L'altra economia

Pubblicato il 24-10-2021

di Renato Bonomo

L'economista e filosofo indiano Amartya Sen (nato nel 1933) propone un approccio al tema della giustizia quanto mai insolito per la nostra cultura occidentale. Da Socrate in avanti, la filosofia si è sempre orientata verso la ricerca delle definizioni. Platone le ha chiamate Idee, Aristotele Sostanze. Con apparente semplicità, Sen ribalta il problema proponendo una prospettiva alternativa. Partendo dalla storia e dalla vita comune, Sen riconosce che percepiamo con maggiore chiarezza le ingiustizie più che una definizione chiara di giustizia. La priorità di Sen è pertanto affrontare le problematiche inerenti la progressiva eliminazione dell'ingiustizia e la promozione della giustizia in contesti concreti piuttosto che occuparsi di cercare di definire un'idea astratta di giustizia.
Sen nota con grande acume che gli uomini tendono a modificare la realtà in cui vivono non tanto in base a ideali e progetti comuni ma a causa di una condivisa sensazione di ingiustizia. Ma – aggiunge Sen – non basta il sentimento, occorre una vera e propria analisi razionale e critica alla base delle nostre azioni. Sen afferma che alla base di un diffuso senso di ingiustizia ci possono essere molteplici ragioni diverse tra loro, senza che necessariamente vi sia un accordo su quale di queste ragioni sia la causa prima dell'ingiustizia. La mobilitazione contro la schiavitù del XVIII e del XIX secolo ci insegna che i promotori dell'emancipazione non operarono perché mossi da un'univoca definizione di giustizia ma perché credevano – ognuno per i propri motivi – che lo schiavismo fosse un'insopportabile ingiustizia. Pur avendo orientamenti politici diversi, fu proprio questo comune sentire a stimolare un'azione decisa da parte loro.
Sen propone una via in cui i principi della giustizia non vengano definiti in termini di istituzioni o leggi, ma piuttosto in relazione alla vita e alla libertà delle persone coinvolte. Pensiamo al caso specifico della democrazia che non può essere valutata solo in base alle istituzioni formalmente esistenti, ma anche in base all'effettiva partecipazione delle varie componenti sociali.

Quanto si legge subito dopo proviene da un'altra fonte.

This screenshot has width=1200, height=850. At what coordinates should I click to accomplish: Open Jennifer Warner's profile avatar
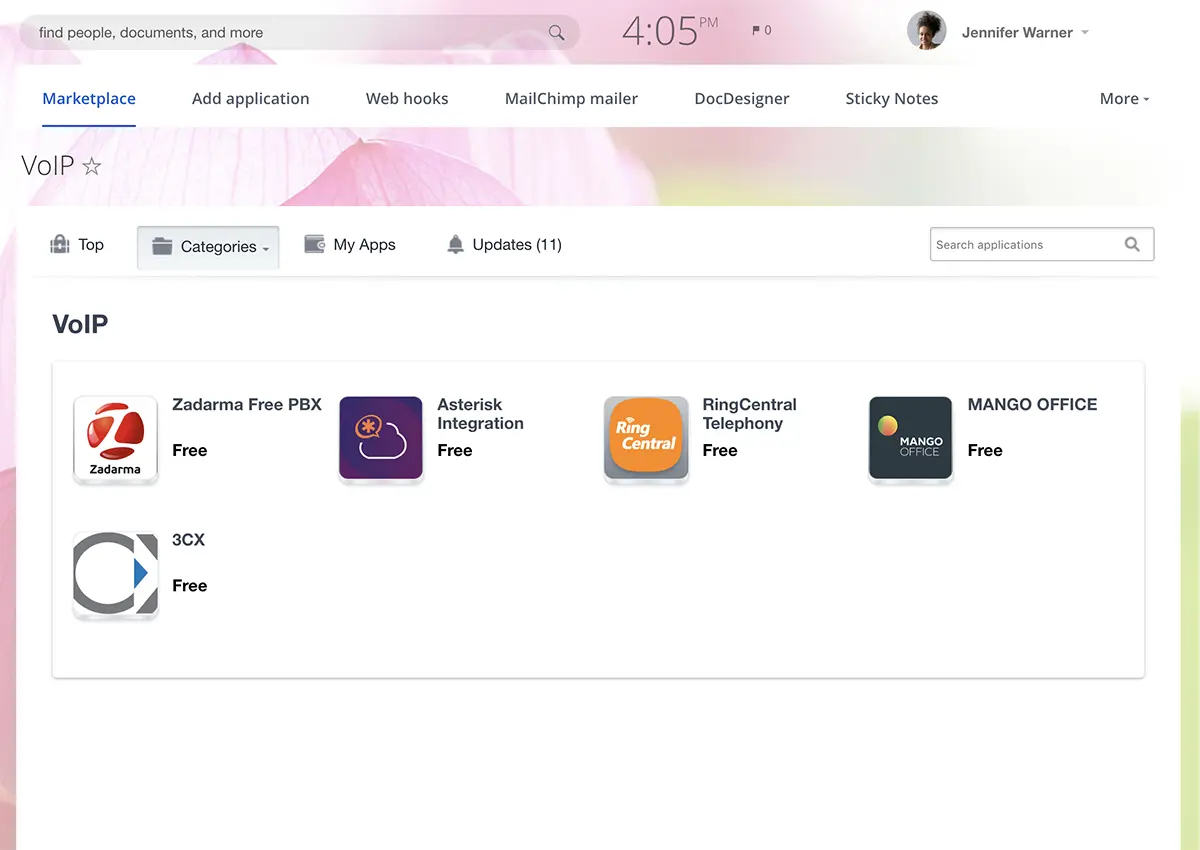[926, 31]
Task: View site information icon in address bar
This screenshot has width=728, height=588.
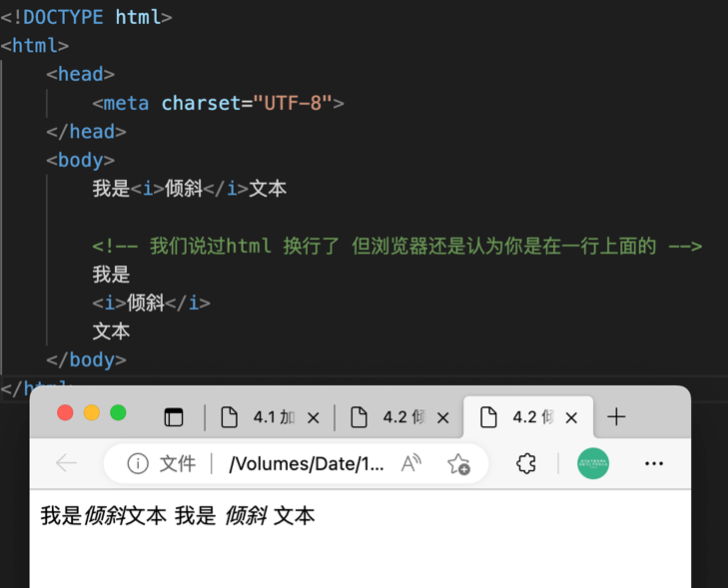Action: click(138, 464)
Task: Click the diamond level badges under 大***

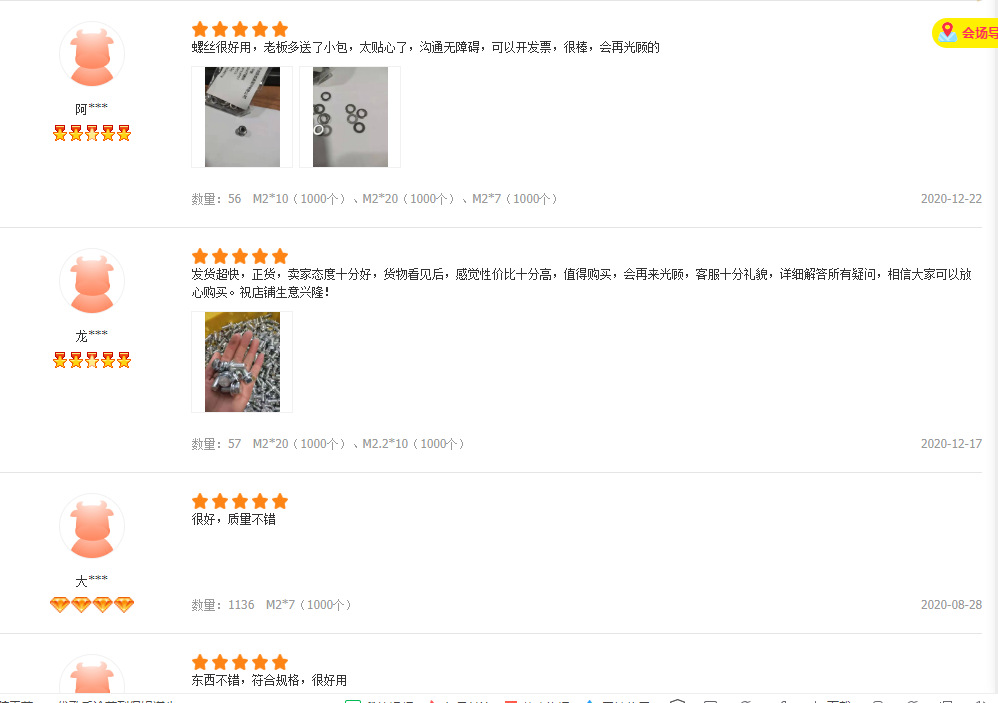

Inoltre, dobbiamo acquisire un punto di vista globale e superare i limiti che ci vengono dalla nostra "posizione" che limita le nostre analisi e le nostre possibilità. Sarebbe pertanto opportuno occuparsi delle sofferenze e dei guai delle persone del mondo invece di restringere la nostra visuale al solo Occidente.

L'esito di questo ragionamento è che la ricerca deve essere incentrata sul confronto tra progetti o realizzazioni concrete che abbiano come obiettivo un progresso attuabile e misurabile della giustizia. Sen nutre grandi speranze che il dialogo razionale possa portare frutto in quanto, in questo mondo così irrazionale, la ragione continua a svolgere un ruolo essenziale.